A agonia de Ivan Ilitch aumentava a cada instante. A única pessoa que o amparava era seu servo Guerássim.
Guerássim era um homem do campo, um mujique. Era um jovem simples e de aparência bondosa.
Ivan Ilitch só se sentia bem na presença do criado. Sentia que ele era o único que entendia a sua situação e era sincero com ele. Sentia que Guerássim respeitava seu sofrimento e não minimizava sua dor.
Guerássim encarna um valor que era muito importante para Tolstói que é a pureza do homem do campo, um exemplo de virtude. Uma pessoa que não foi contaminada pela frivolidade da vida na cidade.
Essa relação dicotômica entre a vida corrompida na cidade x a vida pura no campo será retratada em outras obras de Tolstói, a exemplo da novela Felicidade conjugal que já tem resenha aqui no blog. Não é coincidência que toda a vida de Ivan Ilitch começa a piorar desde o momento em que ele sai da província para a capital.
O que Ivan Ilitch queria era receber carinho e afeto nesses que poderiam ser seus últimos dias de vida. Queria que sentissem pena dele, que sofressem com ele, mas como isso seria possível se durante toda a vida suas relações foram vazias de sentido?
Parte 5 - A morte
Quanto mais aumentava o horror que estava vivendo , mais ele se perguntava o porquê de tudo aquilo.

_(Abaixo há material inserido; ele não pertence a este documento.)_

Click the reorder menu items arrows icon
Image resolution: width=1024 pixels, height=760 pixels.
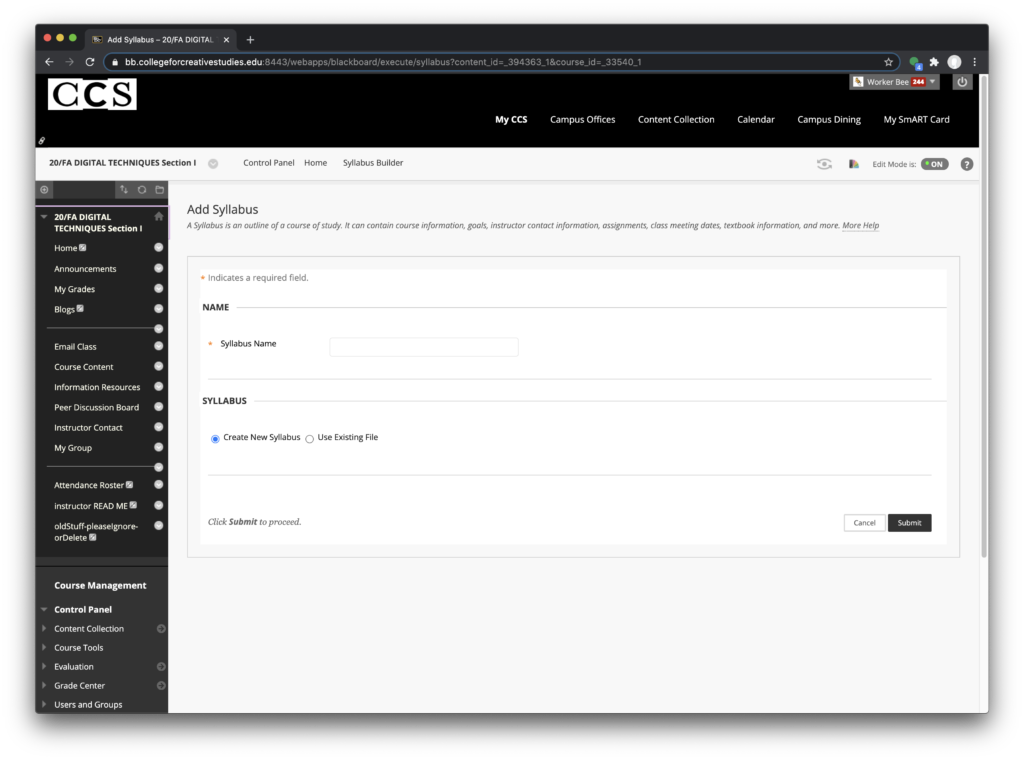[124, 189]
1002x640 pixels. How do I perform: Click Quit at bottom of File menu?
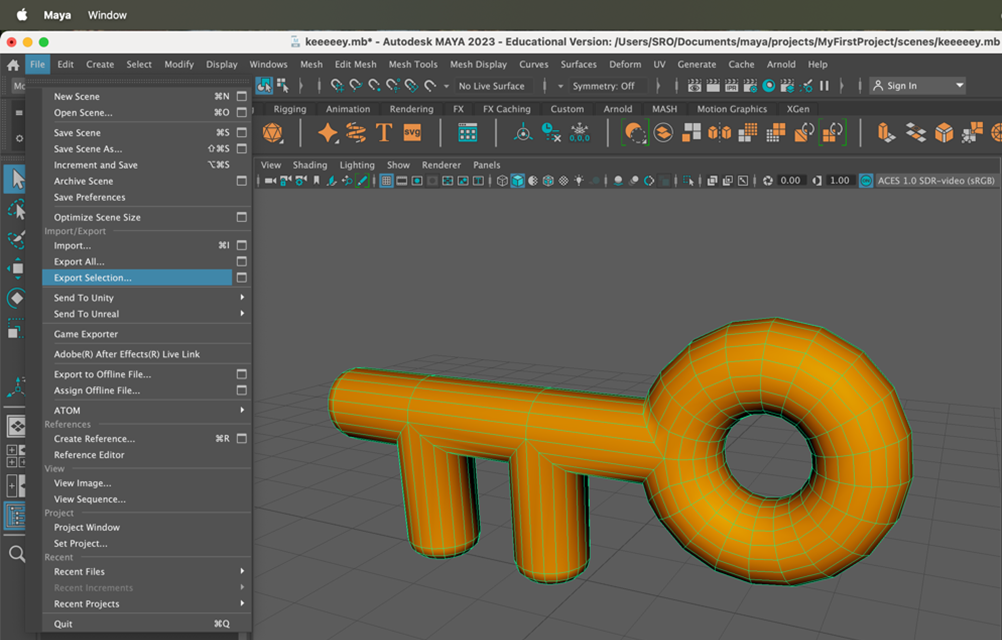(63, 624)
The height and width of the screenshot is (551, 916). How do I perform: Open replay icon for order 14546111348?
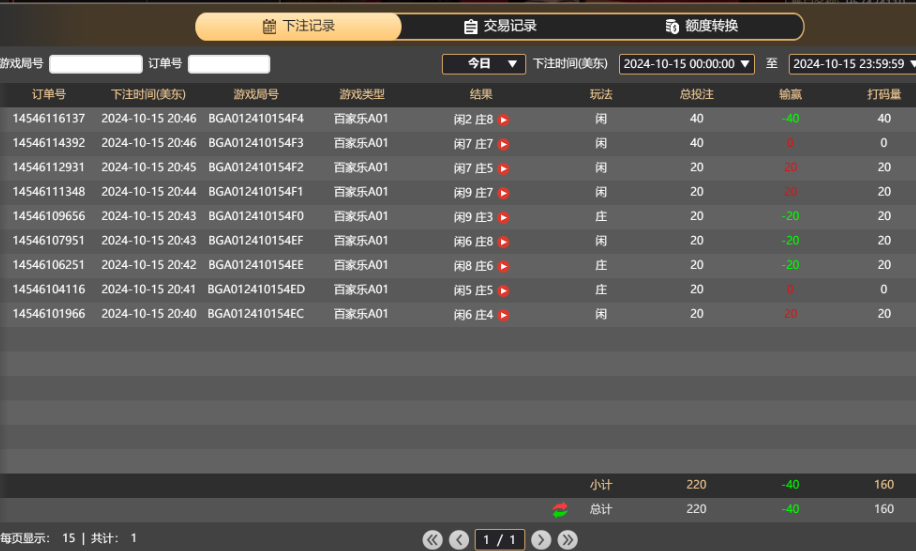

Passou a sua vida em revista em busca de respostas e percebeu que a única vez que fora de fato feliz foi na infância. De toda a sua história, só restou o refúgio na infância. Todo o tempo restante foi inútil e sem vida.

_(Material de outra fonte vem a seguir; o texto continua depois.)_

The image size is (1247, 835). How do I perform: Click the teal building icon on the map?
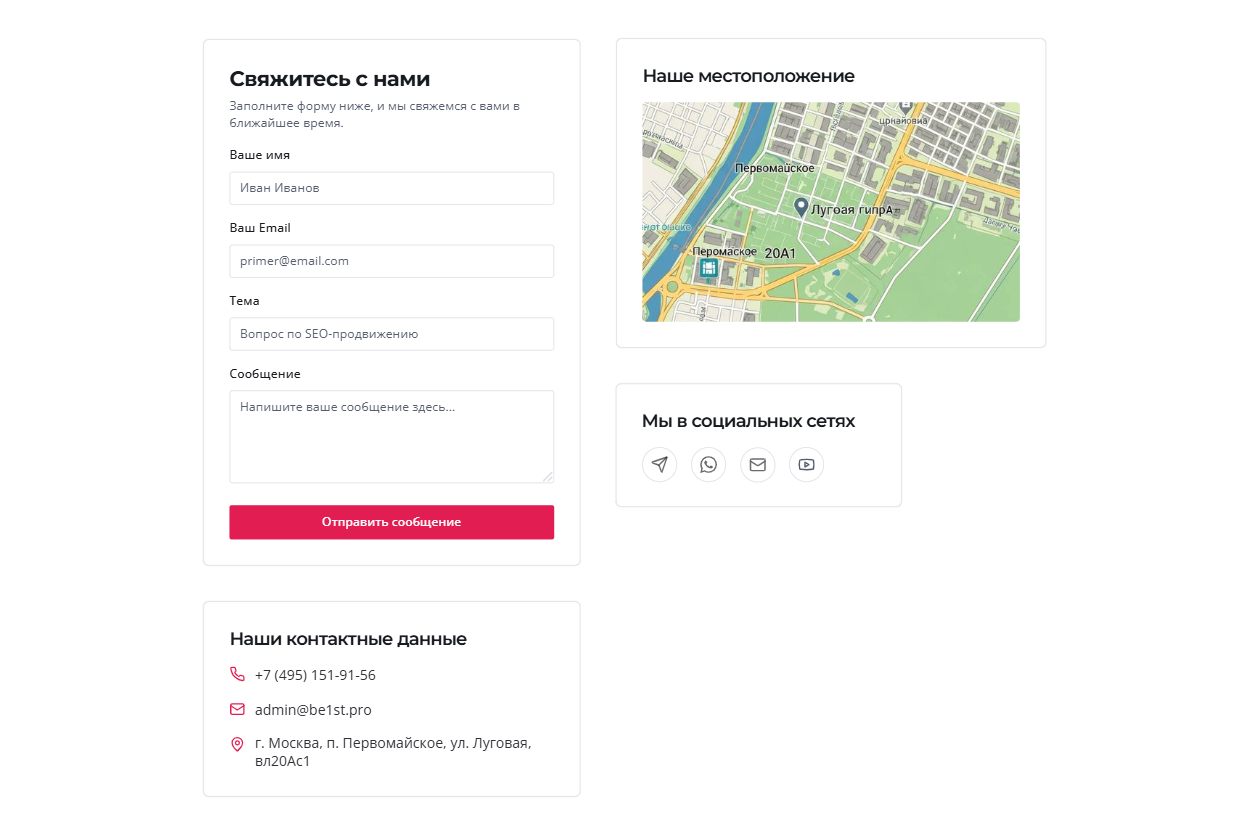(x=709, y=268)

Mas quanto mais ele pensava, menos entendia já que sempre viveu conforme seu dever. Até que ele chega à conclusão inevitável de que " talvez não tenha vivido como era preciso."
Por mais que ele tenha vivido de forma como achava correta, ou seja, da forma como a sociedade aprovava, Ivan Ilitch começou a sentir que talvez essa não fosse a vida verdadeira.
" Como se eu caminhasse montanha abaixo, de maneira constante, imaginando que caminhava montanha acima. Foi bem assim. Na opinião da sociedade, eu ia montanha acima, e na mesmíssima medida a vida se afastava debaixo de mim... E então pronto, pode morrer!"
E ele novamente se questionou :
" (...) e se de fato toda a minha vida , minha vida consciente, foi "errada"?"
Ivan Ilitch até tentava esclarecer dentro de si essa dúvida, mas não conseguia. Não aceitava que fez escolhas erradas, que casou por conveniência, que negligenciou os filhos, que valorizou extremamente o que era efêmero, que todas as suas relações foram superficiais e interesseiras.
Ele preferia acreditar que sempre agiu como deveria porque isso o absolvia.
Mas quando o momento derradeiro chegou e ele viu a luz, ficou impossível para Ivan Ilitch continuar com a ilusão da dúvida. Ele soube que sua vida, apesar de em alguns momentos ter sido leve e agradável e sempre decente, ela foi em vão e dessa certeza vem o desespero, pois não há mais tempo.
O que restava à Ivan Ilitch era morrer. A morte era o seu consolo. Ele desejou a morte para, segundo ele, livrar os outros de sofrimento, mas na verdade, ele não tinha esse espírito de compaixão pelas pessoas à sua volta, tanto que não conseguiu pedir perdão ao filho ou à esposa.
O que ele queria era livrar ele próprio do peso dessa descoberta.